## Problem statement:
For the material below, return exactly the lines starting at the line containing "Where should I click to: Select" and ending at the line containing "Viewport: 872px width, 826px height.", both ends included, and no others.

● ● ●

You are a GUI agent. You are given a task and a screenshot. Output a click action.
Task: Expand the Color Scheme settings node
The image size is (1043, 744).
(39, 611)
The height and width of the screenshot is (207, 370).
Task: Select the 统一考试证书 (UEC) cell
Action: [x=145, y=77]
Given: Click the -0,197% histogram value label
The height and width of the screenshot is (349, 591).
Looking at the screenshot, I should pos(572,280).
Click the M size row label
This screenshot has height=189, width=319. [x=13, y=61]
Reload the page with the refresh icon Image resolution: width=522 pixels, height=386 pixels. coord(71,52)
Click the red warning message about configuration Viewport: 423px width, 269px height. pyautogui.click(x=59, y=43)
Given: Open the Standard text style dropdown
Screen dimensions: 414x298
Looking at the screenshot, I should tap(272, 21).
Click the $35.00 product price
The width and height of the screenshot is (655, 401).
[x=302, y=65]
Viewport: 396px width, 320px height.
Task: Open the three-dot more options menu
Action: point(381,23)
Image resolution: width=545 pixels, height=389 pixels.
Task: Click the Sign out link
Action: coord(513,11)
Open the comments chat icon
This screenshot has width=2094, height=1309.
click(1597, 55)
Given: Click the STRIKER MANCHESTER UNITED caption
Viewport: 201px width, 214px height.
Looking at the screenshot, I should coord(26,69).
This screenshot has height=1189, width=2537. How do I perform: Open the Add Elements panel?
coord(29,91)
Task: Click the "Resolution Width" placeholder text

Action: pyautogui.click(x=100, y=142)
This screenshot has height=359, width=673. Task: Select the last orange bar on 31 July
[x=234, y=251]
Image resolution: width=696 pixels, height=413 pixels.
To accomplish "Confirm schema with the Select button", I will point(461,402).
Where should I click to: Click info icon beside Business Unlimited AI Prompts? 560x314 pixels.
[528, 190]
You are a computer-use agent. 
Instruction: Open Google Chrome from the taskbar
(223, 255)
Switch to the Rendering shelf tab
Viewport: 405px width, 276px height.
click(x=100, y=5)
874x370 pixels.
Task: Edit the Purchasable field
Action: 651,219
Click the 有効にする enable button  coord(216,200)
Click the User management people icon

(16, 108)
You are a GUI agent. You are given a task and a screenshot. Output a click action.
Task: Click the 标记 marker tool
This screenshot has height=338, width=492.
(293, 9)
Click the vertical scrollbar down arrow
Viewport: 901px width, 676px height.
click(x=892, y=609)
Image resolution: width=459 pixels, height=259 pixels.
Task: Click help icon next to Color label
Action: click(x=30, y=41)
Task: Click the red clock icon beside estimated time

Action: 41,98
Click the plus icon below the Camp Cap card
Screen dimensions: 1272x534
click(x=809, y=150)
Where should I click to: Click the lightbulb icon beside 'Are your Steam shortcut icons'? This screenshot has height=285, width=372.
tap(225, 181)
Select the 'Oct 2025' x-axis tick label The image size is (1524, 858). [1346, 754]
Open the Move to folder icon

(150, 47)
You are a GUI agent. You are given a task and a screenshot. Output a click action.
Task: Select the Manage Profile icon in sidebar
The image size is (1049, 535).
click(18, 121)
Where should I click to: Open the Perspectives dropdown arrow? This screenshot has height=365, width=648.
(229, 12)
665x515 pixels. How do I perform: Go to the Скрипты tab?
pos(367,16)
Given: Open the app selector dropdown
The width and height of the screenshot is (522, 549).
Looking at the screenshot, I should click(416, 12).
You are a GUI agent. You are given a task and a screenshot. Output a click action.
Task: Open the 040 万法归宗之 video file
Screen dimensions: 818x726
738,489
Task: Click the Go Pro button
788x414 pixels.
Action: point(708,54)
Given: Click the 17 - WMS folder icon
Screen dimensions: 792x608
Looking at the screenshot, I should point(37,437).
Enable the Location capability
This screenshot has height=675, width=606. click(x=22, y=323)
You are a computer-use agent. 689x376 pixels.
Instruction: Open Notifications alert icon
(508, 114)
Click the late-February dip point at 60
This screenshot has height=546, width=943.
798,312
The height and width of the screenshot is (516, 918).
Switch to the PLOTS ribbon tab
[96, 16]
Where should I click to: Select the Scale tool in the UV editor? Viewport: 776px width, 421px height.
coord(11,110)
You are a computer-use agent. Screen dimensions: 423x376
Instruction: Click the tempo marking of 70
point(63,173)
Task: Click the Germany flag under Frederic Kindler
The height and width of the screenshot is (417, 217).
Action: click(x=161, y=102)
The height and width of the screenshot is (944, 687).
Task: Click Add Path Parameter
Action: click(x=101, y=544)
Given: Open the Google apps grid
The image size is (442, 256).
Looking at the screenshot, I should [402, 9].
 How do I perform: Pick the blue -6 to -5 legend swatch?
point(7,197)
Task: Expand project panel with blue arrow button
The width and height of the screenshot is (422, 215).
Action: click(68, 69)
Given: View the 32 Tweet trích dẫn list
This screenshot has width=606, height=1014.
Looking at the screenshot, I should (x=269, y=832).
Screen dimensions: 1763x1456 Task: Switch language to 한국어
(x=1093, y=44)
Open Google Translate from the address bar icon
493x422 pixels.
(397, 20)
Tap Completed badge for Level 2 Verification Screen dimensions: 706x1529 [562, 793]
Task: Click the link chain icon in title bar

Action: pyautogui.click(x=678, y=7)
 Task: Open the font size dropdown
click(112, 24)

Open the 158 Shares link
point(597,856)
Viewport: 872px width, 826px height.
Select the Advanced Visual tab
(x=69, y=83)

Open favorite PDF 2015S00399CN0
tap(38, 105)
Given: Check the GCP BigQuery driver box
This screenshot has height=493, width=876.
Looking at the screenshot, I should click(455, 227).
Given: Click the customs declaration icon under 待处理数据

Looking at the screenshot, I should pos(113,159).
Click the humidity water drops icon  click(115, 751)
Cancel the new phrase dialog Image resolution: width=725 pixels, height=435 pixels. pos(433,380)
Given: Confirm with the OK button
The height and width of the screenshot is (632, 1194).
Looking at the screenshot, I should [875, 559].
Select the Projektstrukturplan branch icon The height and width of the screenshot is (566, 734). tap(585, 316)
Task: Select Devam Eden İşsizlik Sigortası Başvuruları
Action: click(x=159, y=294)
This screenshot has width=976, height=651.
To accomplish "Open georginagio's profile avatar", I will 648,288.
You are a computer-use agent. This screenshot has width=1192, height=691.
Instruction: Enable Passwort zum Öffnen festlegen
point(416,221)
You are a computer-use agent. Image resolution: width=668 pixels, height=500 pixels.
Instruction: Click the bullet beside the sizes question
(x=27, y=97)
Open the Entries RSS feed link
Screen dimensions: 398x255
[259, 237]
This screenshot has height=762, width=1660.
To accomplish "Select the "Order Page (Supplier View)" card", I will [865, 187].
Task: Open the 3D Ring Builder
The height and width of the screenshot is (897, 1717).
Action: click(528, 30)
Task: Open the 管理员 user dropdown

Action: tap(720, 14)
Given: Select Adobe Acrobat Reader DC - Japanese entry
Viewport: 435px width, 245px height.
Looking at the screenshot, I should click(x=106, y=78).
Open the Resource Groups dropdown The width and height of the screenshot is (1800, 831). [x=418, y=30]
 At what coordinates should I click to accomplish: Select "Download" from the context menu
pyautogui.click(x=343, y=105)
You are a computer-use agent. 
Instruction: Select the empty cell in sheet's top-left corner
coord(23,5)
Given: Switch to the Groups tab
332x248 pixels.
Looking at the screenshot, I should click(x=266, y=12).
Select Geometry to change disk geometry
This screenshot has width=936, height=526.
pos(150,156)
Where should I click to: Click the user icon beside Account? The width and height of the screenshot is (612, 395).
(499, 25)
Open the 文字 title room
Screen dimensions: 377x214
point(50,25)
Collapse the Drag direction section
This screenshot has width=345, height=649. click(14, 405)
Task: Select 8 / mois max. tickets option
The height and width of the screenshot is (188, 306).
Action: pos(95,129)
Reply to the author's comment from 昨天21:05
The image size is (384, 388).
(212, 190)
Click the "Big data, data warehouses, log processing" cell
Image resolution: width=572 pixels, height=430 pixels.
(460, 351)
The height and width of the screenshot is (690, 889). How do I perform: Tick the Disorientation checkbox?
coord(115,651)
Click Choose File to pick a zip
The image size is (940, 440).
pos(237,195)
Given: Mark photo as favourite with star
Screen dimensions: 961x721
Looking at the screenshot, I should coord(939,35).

● ● ●

## Exercise answer:
Where should I click to: Select the Scale tool in the UV editor? Viewport: 776px width, 421px height.
coord(11,110)
You are a computer-use agent. Screen dimensions: 423x376
Instruction: Click the tempo marking of 70
point(63,173)
Task: Click the Germany flag under Frederic Kindler
The height and width of the screenshot is (417, 217).
Action: click(x=161, y=102)
The height and width of the screenshot is (944, 687).
Task: Click Add Path Parameter
Action: click(x=101, y=544)
Given: Open the Google apps grid
The image size is (442, 256).
Looking at the screenshot, I should [402, 9].
 How do I perform: Pick the blue -6 to -5 legend swatch?
point(7,197)
Task: Expand project panel with blue arrow button
The width and height of the screenshot is (422, 215).
Action: click(68, 69)
Given: View the 32 Tweet trích dẫn list
This screenshot has width=606, height=1014.
Looking at the screenshot, I should (x=269, y=832).
Screen dimensions: 1763x1456 Task: Switch language to 한국어
(x=1093, y=44)
Open Google Translate from the address bar icon
493x422 pixels.
(397, 20)
Tap Completed badge for Level 2 Verification Screen dimensions: 706x1529 [562, 793]
Task: Click the link chain icon in title bar

Action: pyautogui.click(x=678, y=7)
 Task: Open the font size dropdown
click(112, 24)

Open the 158 Shares link
point(597,856)
Viewport: 872px width, 826px height.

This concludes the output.